### Collected data
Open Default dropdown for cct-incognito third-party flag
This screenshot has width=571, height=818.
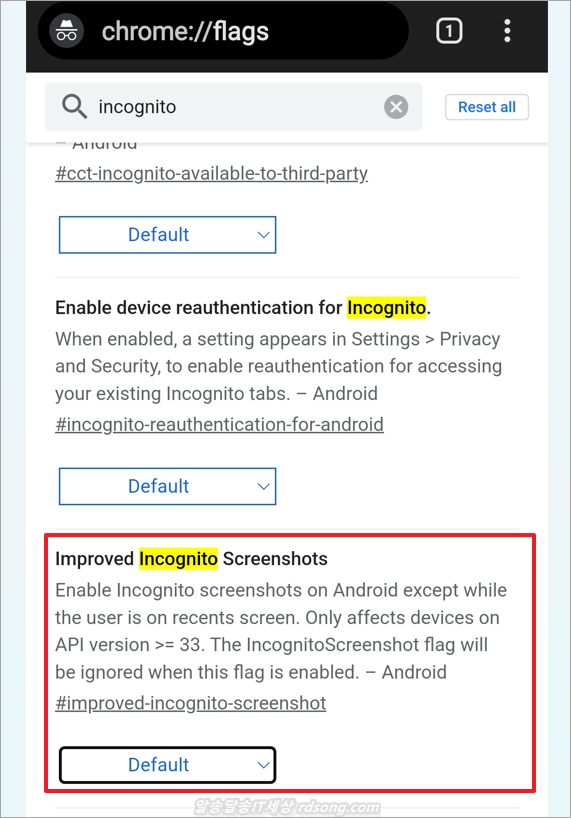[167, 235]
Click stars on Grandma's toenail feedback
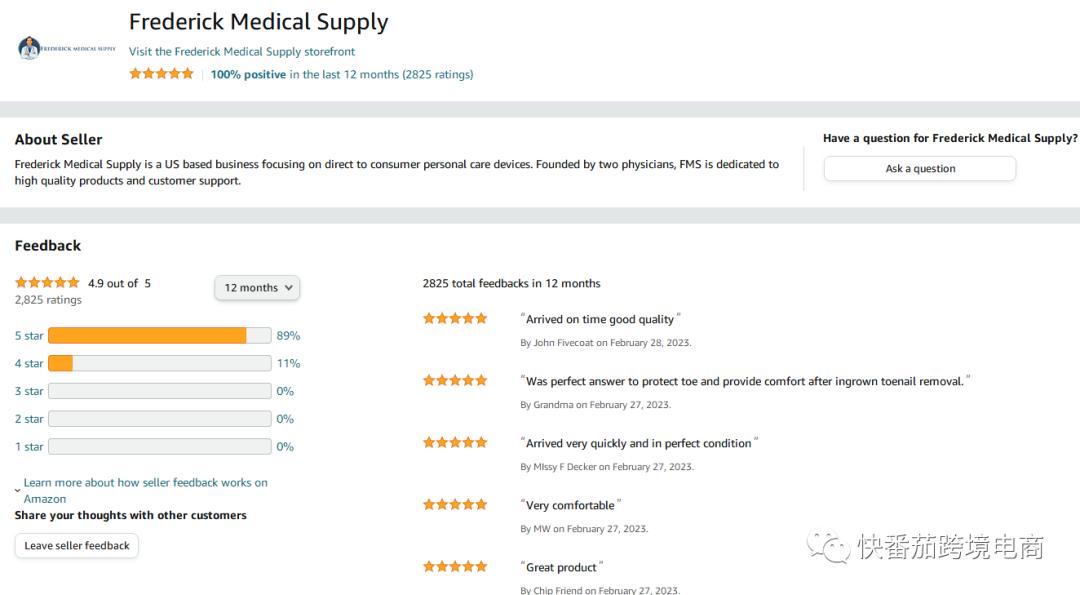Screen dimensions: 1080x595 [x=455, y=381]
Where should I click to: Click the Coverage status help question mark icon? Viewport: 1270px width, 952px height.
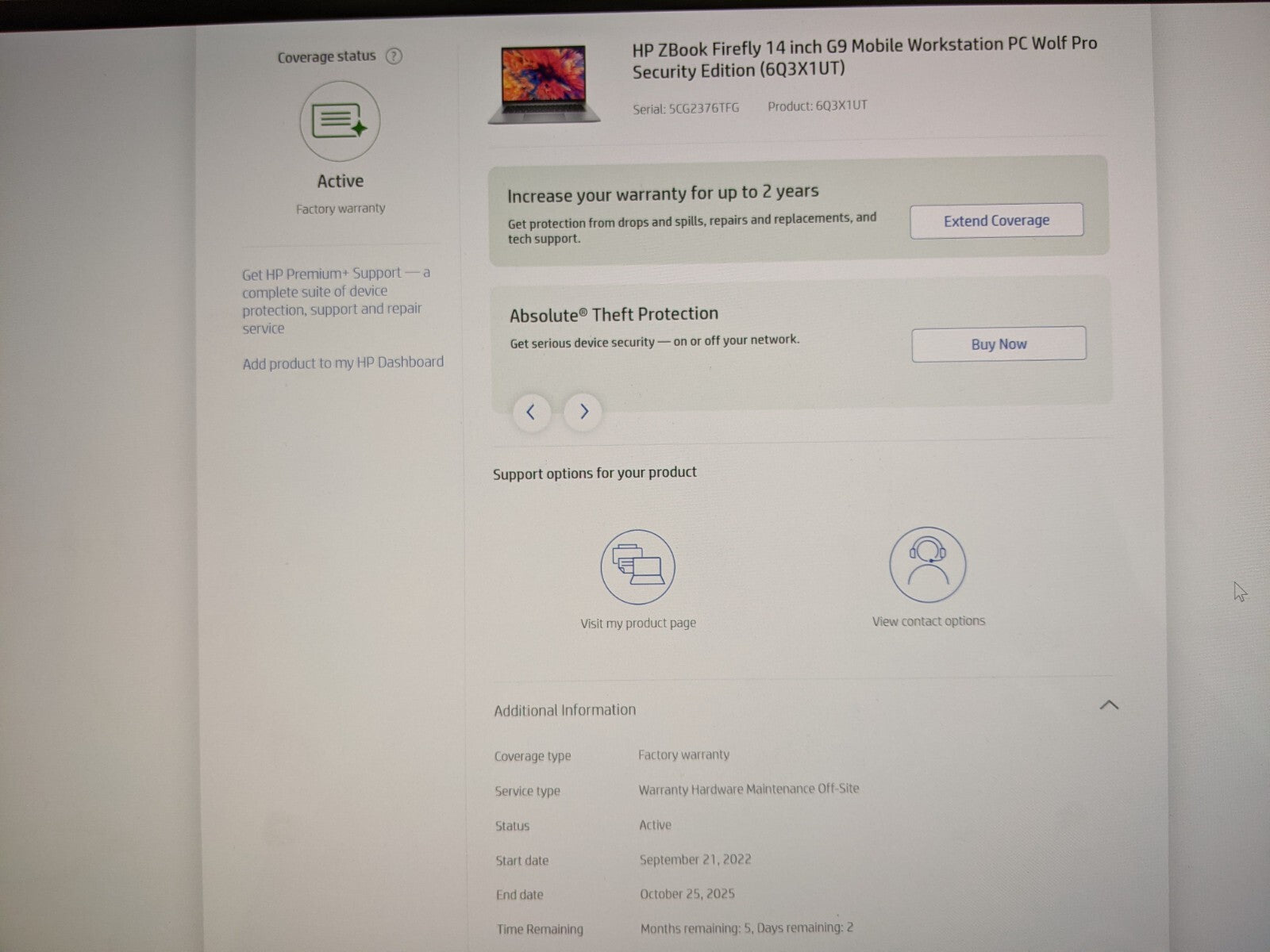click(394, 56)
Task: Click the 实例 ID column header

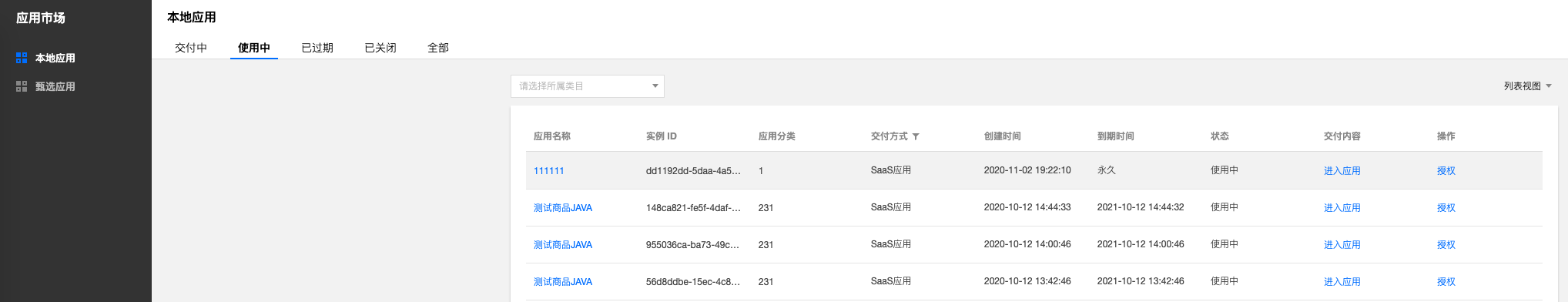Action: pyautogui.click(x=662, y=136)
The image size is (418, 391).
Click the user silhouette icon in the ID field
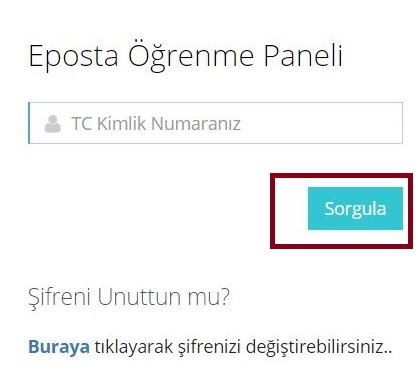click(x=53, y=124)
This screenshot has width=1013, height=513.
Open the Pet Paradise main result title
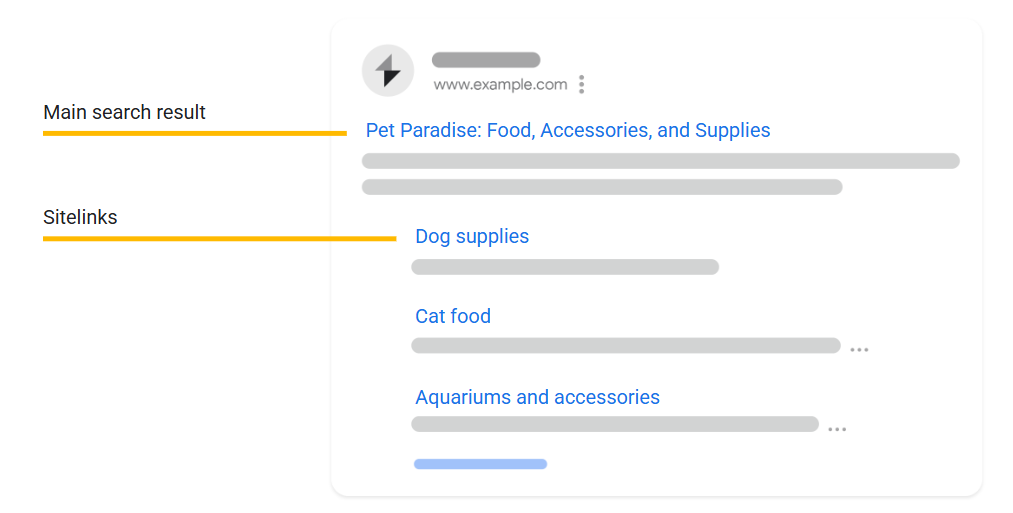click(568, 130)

### REQUIRED WORK
Could you set down nothing but the lines from the one containing "This screenshot has width=1013, height=513." through the last line of the records above, both ends included, exactly as given and free of pictures?

### RESPONSE
This screenshot has width=1013, height=513.
Open the Pet Paradise main result title
click(568, 130)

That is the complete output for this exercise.